Разумеется, бомбоубежища существовали и раньше. Более того, жильцы были с ними довольно неплохо знакомы – в стране то и дело проводились так называемые учебные воздушные тревоги и прочие обязательные для всех без исключения граждан игры в войну. Подобное мероприятие прекрасным образом описано у Ильфа и Петрова в «Золотом теленке»:
«Над городом пронесся воющий звук сирены. Звук был длинный, волнистый и грустный. От такого звука в туманную ночь морякам становится как-то не по себе, хочется почему-то просить прибавки к жалованью по причине опасной службы. Сирена продолжала надрываться. К ней присоединились сухопутные гудки и другие сирены, более далекие и еще более грустные. Прохожие вдруг заторопились, будто бы их погнал ливень. При этом все ухмылялись и поглядывали на небо. Торговки семечками, жирные старухи, бежали, выпятив животы, и в их камышовых корзинках среди сыпучего товара подскакивали стеклянные стаканчики… Прогалопировал на разноцветных лошадках взвод конного резерва милиции. Промелькнул краснокрестный автомобиль. Улица внезапно очистилась…
Но Корейко не было.
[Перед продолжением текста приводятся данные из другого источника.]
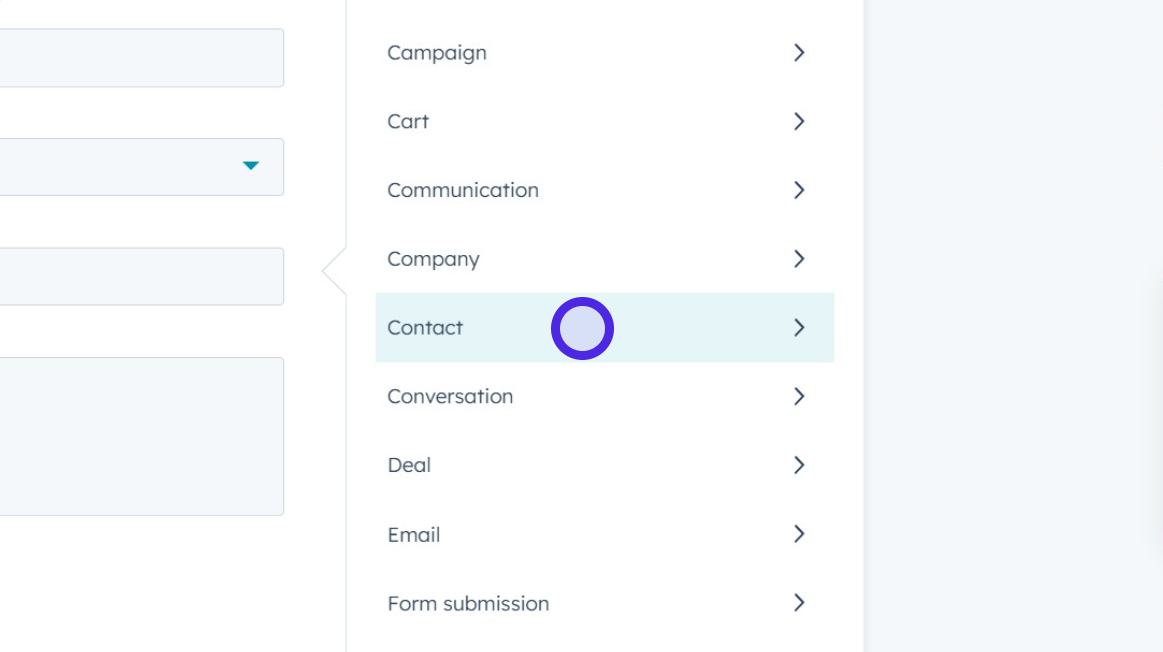Click the chevron beside Communication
Вместо него на великого комбинатора смотрела потрясающая харя со стеклянными водолазными очами и резиновым хоботом, в конце которого болтался жестяной цилиндр цвета хаки. Остап так удивился, что даже подпрыгнул.
– Что это за шутки? – грозно сказал он, протягивая руку к противогазу…
Но в эту минуту набежала группа людей в таких же противогазах, и среди десятка одинаковых резиновых харь уже нельзя было найти Корейко. Остапа взяли под руки, и молодецкий голос сказал:
– Товарищ! Вы отравлены!»
И вот, собственно, убежище. Правда, в романе Ильфа и Петрова оно было газовым:
«Газоубежище расположилось в домовом клубе. Это был длинный и светлый полуподвал с ребристым потолком, к которому на проволоках были подвешены модели военных и почтовых самолетов. В глубине клуба помещалась маленькая сцена, на заднике которой были нарисованы два синих окна с луной и звездами и коричневая дверь. Под стеной с надписью: “Войны не хотим, но к отпору готовы” – мыкались пикейные жилеты, захваченные всем табунчиком. По сцене расхаживал лектор в зеленом френче и, недовольно поглядывая на дверь, с шумом пропускавшую новые группы отравленных, с военной отчетливостью говорил:
– По характеру действия боевые отравляющие вещества делятся на удушающие, слезоточивые, общеядовитые, нарывные, раздражающие и так далее. В числе слезоточивых отравляющих веществ можем отметить хлор-пикрин, бромистый бензол, бром-ацетон, хлор-ацетофенон…»
И так далее.
Но с наступлением войны игра стала опасной, а подчас и трагичной действительностью. Завывала уже настоящая сирена, и, не дожидаясь, пока к ней присоединится гул вражеских бомбардировщиков, жители московских коммуналок спешили в убежище – пересидеть очередной налет.
В убежище обычно проводили по нескольку часов. Комфортными эти условия никак нельзя было назвать. «Удобства» – из расчета один унитаз на 80 человек. В отсутствие канализации устанавливали так называемые «пудр-клозеты», по сути, несколько усовершенствованные параши. Жесткие деревянные скамейки, ночью на них пытались спать, но безуспешно – места для сидения еще хватало, а для лежания с большим-большим трудом. Спертый до невозможности воздух. Стенды с неизбежной в СССР наглядной агитацией. Письменный стол для очередного ответственного работника.
Пользуясь случаем, он проводил очередную лекцию – совсем как его коллега в «Золотом теленке». Только теперь все было уже всерьез.
Психиатр Евгений Краснушкин писал: «Первые воздушные тревоги, первые налеты немцев на Москву загоняли москвичей в бомбоубежища, именно первые налеты давали и наибольшее количество психогенных реакций и провоцировали и иные психозы. Очень скоро у москвичей образовался “иммунитет” в отношении воздушных налетов и бомбардировок, и в самое горячее время их, в октябре и ноябре 1941 или 1942 года, все меньше и меньше людей пользовались бомбоубежищами, а психогенные реакции и психогенно-спровоцированные психозы в психоприемнике почти исчезли».
Тем более бывало так, что это самое убежище давало не спасение, а гибель. Так случалось, если в дом попадала особенно мощная бомба и полностью разрушала его. Тогда сидящие в убежище оказывались в буквальном смысле слова погребенными под руинами здания. И даже если они не погибали в момент разрушения, то умирали от ран, нехватки воздуха, жажды – у городских властей в то время не было физической возможности оперативно разгребать подобные завалы.